• [What you should do] Leaving out every line that comes before the one containing "Image resolution: width=653, height=2576.", output the rest of the records exactly, the final line included.

(Stored items from a collection)
- - - -
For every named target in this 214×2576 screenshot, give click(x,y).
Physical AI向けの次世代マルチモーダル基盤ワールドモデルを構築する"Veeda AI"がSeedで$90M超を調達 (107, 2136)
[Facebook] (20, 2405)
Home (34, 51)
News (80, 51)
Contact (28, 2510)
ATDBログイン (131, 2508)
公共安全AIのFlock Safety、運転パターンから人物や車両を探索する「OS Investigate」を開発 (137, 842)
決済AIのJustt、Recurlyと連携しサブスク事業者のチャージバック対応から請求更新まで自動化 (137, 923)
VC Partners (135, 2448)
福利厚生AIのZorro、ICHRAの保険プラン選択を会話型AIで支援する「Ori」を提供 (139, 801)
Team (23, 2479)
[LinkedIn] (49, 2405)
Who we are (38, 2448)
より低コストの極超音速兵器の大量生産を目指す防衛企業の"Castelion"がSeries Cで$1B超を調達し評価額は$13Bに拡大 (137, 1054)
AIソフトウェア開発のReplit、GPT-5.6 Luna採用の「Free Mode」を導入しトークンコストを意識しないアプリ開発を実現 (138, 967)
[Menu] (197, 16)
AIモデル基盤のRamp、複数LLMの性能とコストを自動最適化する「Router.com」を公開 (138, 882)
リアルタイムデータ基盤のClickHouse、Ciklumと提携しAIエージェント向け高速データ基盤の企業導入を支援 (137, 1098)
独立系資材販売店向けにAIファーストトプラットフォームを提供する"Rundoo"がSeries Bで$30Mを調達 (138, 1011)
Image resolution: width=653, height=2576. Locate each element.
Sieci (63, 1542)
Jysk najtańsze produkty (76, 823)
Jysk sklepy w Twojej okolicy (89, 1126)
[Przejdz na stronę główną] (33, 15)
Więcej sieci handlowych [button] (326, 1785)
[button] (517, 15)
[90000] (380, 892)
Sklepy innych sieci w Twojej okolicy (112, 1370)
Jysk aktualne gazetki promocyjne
- - - -
• [Solution for this problem]
Image resolution: width=653, height=2576. Locate each element.
Sieci (63, 1542)
Jysk najtańsze produkty (76, 823)
Jysk sklepy w Twojej okolicy (89, 1126)
[Przejdz na stronę główną] (33, 15)
Więcej sieci handlowych [button] (326, 1785)
[button] (517, 15)
[90000] (380, 892)
Sklepy innych sieci w Twojej okolicy (112, 1370)
Jysk aktualne gazetki promocyjne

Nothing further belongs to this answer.